### WHAT IS REQUIRED
Write out every one of the items below line for line, with no changes at all.

A data block:

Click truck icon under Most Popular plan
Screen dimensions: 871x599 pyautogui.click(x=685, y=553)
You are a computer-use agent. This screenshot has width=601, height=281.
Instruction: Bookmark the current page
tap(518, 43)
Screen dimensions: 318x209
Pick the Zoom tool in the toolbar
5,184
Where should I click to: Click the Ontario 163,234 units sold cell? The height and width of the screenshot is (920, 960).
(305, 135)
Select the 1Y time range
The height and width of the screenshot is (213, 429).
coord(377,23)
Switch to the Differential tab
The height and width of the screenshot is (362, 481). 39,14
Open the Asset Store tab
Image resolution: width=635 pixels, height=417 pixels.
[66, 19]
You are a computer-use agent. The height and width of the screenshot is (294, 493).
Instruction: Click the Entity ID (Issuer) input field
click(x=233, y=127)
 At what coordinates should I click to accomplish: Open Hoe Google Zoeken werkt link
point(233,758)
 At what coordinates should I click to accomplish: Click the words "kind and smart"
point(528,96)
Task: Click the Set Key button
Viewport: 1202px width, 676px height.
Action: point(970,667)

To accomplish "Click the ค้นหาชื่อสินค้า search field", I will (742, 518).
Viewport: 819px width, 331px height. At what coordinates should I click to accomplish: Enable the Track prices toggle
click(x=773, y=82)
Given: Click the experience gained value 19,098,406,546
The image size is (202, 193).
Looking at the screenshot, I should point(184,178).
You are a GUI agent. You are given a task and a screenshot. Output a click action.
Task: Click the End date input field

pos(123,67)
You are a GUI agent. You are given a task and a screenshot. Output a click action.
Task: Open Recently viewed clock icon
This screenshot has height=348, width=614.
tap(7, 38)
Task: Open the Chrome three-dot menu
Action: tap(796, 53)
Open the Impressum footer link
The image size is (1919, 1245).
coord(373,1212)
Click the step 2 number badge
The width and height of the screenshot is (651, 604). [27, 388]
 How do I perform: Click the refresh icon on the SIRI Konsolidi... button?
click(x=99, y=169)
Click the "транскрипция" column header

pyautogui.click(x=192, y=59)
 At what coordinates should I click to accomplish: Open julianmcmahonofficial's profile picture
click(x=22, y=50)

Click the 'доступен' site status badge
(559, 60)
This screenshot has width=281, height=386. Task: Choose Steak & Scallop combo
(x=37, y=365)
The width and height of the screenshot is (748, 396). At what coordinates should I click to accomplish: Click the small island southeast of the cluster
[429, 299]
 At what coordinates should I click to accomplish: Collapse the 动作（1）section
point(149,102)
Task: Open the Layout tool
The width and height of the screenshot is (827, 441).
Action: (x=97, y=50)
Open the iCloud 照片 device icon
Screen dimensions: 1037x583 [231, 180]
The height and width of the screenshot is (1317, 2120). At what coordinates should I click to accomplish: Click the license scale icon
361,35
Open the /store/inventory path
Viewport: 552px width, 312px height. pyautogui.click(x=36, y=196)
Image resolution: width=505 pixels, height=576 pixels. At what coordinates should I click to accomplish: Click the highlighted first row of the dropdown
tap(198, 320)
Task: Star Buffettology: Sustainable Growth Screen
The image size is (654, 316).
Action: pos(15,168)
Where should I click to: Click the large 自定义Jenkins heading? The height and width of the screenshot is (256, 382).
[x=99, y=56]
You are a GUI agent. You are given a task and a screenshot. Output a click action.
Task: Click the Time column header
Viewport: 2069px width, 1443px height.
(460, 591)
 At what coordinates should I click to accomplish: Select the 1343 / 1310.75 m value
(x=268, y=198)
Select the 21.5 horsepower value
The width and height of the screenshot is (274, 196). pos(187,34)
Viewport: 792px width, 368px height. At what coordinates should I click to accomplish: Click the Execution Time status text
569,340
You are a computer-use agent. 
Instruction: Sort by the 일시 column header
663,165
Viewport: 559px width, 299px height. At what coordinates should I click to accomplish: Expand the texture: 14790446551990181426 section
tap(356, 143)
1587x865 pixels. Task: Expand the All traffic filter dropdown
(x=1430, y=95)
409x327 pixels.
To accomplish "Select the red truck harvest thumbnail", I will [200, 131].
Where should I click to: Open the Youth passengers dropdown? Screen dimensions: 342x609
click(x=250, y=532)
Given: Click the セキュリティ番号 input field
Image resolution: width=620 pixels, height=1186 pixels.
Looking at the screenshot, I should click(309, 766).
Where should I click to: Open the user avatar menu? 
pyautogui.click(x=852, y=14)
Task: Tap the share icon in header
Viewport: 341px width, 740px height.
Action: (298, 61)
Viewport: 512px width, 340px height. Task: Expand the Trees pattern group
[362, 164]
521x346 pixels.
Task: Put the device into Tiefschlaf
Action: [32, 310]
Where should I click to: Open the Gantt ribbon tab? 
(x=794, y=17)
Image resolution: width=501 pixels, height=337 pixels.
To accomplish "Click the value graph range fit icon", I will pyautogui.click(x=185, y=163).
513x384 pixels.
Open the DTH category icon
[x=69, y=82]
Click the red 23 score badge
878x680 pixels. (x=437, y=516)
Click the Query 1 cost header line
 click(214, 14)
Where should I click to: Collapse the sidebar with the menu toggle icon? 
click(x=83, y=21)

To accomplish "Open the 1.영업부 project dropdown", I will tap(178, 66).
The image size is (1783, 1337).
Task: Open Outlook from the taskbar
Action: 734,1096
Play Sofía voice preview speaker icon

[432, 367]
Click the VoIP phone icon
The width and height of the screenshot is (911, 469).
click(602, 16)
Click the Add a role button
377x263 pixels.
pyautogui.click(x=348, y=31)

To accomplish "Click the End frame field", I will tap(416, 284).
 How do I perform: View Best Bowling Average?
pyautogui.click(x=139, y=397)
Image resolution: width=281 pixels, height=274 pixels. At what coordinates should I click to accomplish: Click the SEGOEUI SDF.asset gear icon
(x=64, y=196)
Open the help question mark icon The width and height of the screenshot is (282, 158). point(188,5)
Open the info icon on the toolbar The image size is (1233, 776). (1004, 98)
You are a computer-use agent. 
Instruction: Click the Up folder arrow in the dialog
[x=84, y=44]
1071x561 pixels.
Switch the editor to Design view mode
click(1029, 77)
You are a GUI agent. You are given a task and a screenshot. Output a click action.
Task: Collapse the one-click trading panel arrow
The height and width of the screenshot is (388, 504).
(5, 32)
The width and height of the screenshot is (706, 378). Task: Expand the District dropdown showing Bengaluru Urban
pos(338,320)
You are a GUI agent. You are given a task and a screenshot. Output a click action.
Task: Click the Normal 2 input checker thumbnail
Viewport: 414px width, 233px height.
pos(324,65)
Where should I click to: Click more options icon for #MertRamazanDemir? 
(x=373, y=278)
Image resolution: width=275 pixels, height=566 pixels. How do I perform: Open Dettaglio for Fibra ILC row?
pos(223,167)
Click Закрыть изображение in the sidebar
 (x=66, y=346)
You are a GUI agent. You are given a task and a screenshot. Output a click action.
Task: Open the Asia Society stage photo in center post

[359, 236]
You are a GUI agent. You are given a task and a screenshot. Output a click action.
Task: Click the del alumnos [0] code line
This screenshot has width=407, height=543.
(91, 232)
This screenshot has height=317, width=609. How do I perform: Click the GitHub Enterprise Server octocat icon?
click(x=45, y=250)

### WRITTEN ANSWER
Click truck icon under Most Popular plan
Screen dimensions: 871x599 pyautogui.click(x=685, y=553)
You are a computer-use agent. This screenshot has width=601, height=281.
Instruction: Bookmark the current page
tap(518, 43)
Screen dimensions: 318x209
Pick the Zoom tool in the toolbar
5,184
Where should I click to: Click the Ontario 163,234 units sold cell? The height and width of the screenshot is (920, 960).
(305, 135)
Select the 1Y time range
The height and width of the screenshot is (213, 429).
coord(377,23)
Switch to the Differential tab
The height and width of the screenshot is (362, 481). 39,14
Open the Asset Store tab
Image resolution: width=635 pixels, height=417 pixels.
[66, 19]
You are a computer-use agent. The height and width of the screenshot is (294, 493).
Instruction: Click the Entity ID (Issuer) input field
click(x=233, y=127)
 At what coordinates should I click to accomplish: Open Hoe Google Zoeken werkt link
point(233,758)
 At what coordinates should I click to accomplish: Click the words "kind and smart"
point(528,96)
Task: Click the Set Key button
Viewport: 1202px width, 676px height.
Action: point(970,667)

To accomplish "Click the ค้นหาชื่อสินค้า search field", I will (742, 518).
Viewport: 819px width, 331px height. At what coordinates should I click to accomplish: Enable the Track prices toggle
click(x=773, y=82)
Given: Click the experience gained value 19,098,406,546
The image size is (202, 193).
Looking at the screenshot, I should point(184,178).
You are a GUI agent. You are given a task and a screenshot. Output a click action.
Task: Click the End date input field

pos(123,67)
You are a GUI agent. You are given a task and a screenshot. Output a click action.
Task: Open Recently viewed clock icon
This screenshot has height=348, width=614.
tap(7, 38)
Task: Open the Chrome three-dot menu
Action: tap(796, 53)
Open the Impressum footer link
The image size is (1919, 1245).
coord(373,1212)
Click the step 2 number badge
The width and height of the screenshot is (651, 604). [27, 388]
 How do I perform: Click the refresh icon on the SIRI Konsolidi... button?
click(x=99, y=169)
Click the "транскрипция" column header

pyautogui.click(x=192, y=59)
 At what coordinates should I click to accomplish: Open julianmcmahonofficial's profile picture
click(x=22, y=50)

Click the 'доступен' site status badge
(559, 60)
This screenshot has width=281, height=386. Task: Choose Steak & Scallop combo
(x=37, y=365)
The width and height of the screenshot is (748, 396). At what coordinates should I click to accomplish: Click the small island southeast of the cluster
[429, 299]
 At what coordinates should I click to accomplish: Collapse the 动作（1）section
point(149,102)
Task: Open the Layout tool
The width and height of the screenshot is (827, 441).
Action: (x=97, y=50)
Open the iCloud 照片 device icon
Screen dimensions: 1037x583 [231, 180]
The height and width of the screenshot is (1317, 2120). At what coordinates should I click to accomplish: Click the license scale icon
361,35
Open the /store/inventory path
Viewport: 552px width, 312px height. pyautogui.click(x=36, y=196)
Image resolution: width=505 pixels, height=576 pixels. At what coordinates should I click to accomplish: Click the highlighted first row of the dropdown
tap(198, 320)
Task: Star Buffettology: Sustainable Growth Screen
The image size is (654, 316).
Action: pos(15,168)
Where should I click to: Click the large 自定义Jenkins heading? The height and width of the screenshot is (256, 382).
[x=99, y=56]
You are a GUI agent. You are given a task and a screenshot. Output a click action.
Task: Click the Time column header
Viewport: 2069px width, 1443px height.
(460, 591)
 At what coordinates should I click to accomplish: Select the 1343 / 1310.75 m value
(x=268, y=198)
Select the 21.5 horsepower value
The width and height of the screenshot is (274, 196). pos(187,34)
Viewport: 792px width, 368px height. At what coordinates should I click to accomplish: Click the Execution Time status text
569,340
You are a computer-use agent. 
Instruction: Sort by the 일시 column header
663,165
Viewport: 559px width, 299px height. At what coordinates should I click to accomplish: Expand the texture: 14790446551990181426 section
tap(356, 143)
1587x865 pixels. Task: Expand the All traffic filter dropdown
(x=1430, y=95)
409x327 pixels.
To accomplish "Select the red truck harvest thumbnail", I will [200, 131].
Where should I click to: Open the Youth passengers dropdown? Screen dimensions: 342x609
click(x=250, y=532)
Given: Click the セキュリティ番号 input field
Image resolution: width=620 pixels, height=1186 pixels.
Looking at the screenshot, I should click(309, 766).
Where should I click to: Open the user avatar menu? 
pyautogui.click(x=852, y=14)
Task: Tap the share icon in header
Viewport: 341px width, 740px height.
Action: (298, 61)
Viewport: 512px width, 340px height. Task: Expand the Trees pattern group
[362, 164]
521x346 pixels.
Task: Put the device into Tiefschlaf
Action: [32, 310]
Where should I click to: Open the Gantt ribbon tab? 
(x=794, y=17)
Image resolution: width=501 pixels, height=337 pixels.
To accomplish "Click the value graph range fit icon", I will pyautogui.click(x=185, y=163).
513x384 pixels.
Open the DTH category icon
[x=69, y=82]
Click the red 23 score badge
878x680 pixels. (x=437, y=516)
Click the Query 1 cost header line
 click(214, 14)
Where should I click to: Collapse the sidebar with the menu toggle icon? 
click(x=83, y=21)

To accomplish "Open the 1.영업부 project dropdown", I will tap(178, 66).
The image size is (1783, 1337).
Task: Open Outlook from the taskbar
Action: 734,1096
Play Sofía voice preview speaker icon

[432, 367]
Click the VoIP phone icon
The width and height of the screenshot is (911, 469).
click(602, 16)
Click the Add a role button
377x263 pixels.
pyautogui.click(x=348, y=31)

To accomplish "Click the End frame field", I will tap(416, 284).
 How do I perform: View Best Bowling Average?
pyautogui.click(x=139, y=397)
Image resolution: width=281 pixels, height=274 pixels. At what coordinates should I click to accomplish: Click the SEGOEUI SDF.asset gear icon
(x=64, y=196)
Open the help question mark icon The width and height of the screenshot is (282, 158). point(188,5)
Open the info icon on the toolbar The image size is (1233, 776). (1004, 98)
You are a computer-use agent. 
Instruction: Click the Up folder arrow in the dialog
[x=84, y=44]
1071x561 pixels.
Switch the editor to Design view mode
click(1029, 77)
You are a GUI agent. You are given a task and a screenshot. Output a click action.
Task: Collapse the one-click trading panel arrow
The height and width of the screenshot is (388, 504).
(5, 32)
The width and height of the screenshot is (706, 378). Task: Expand the District dropdown showing Bengaluru Urban
pos(338,320)
You are a GUI agent. You are given a task and a screenshot. Output a click action.
Task: Click the Normal 2 input checker thumbnail
Viewport: 414px width, 233px height.
pos(324,65)
Where should I click to: Click more options icon for #MertRamazanDemir? 
(x=373, y=278)
Image resolution: width=275 pixels, height=566 pixels. How do I perform: Open Dettaglio for Fibra ILC row?
pos(223,167)
Click Закрыть изображение in the sidebar
 (x=66, y=346)
You are a GUI agent. You are given a task and a screenshot. Output a click action.
Task: Open the Asia Society stage photo in center post

[359, 236]
You are a GUI agent. You are given a task and a screenshot. Output a click action.
Task: Click the del alumnos [0] code line
This screenshot has width=407, height=543.
(91, 232)
This screenshot has height=317, width=609. How do I perform: Click the GitHub Enterprise Server octocat icon?
click(x=45, y=250)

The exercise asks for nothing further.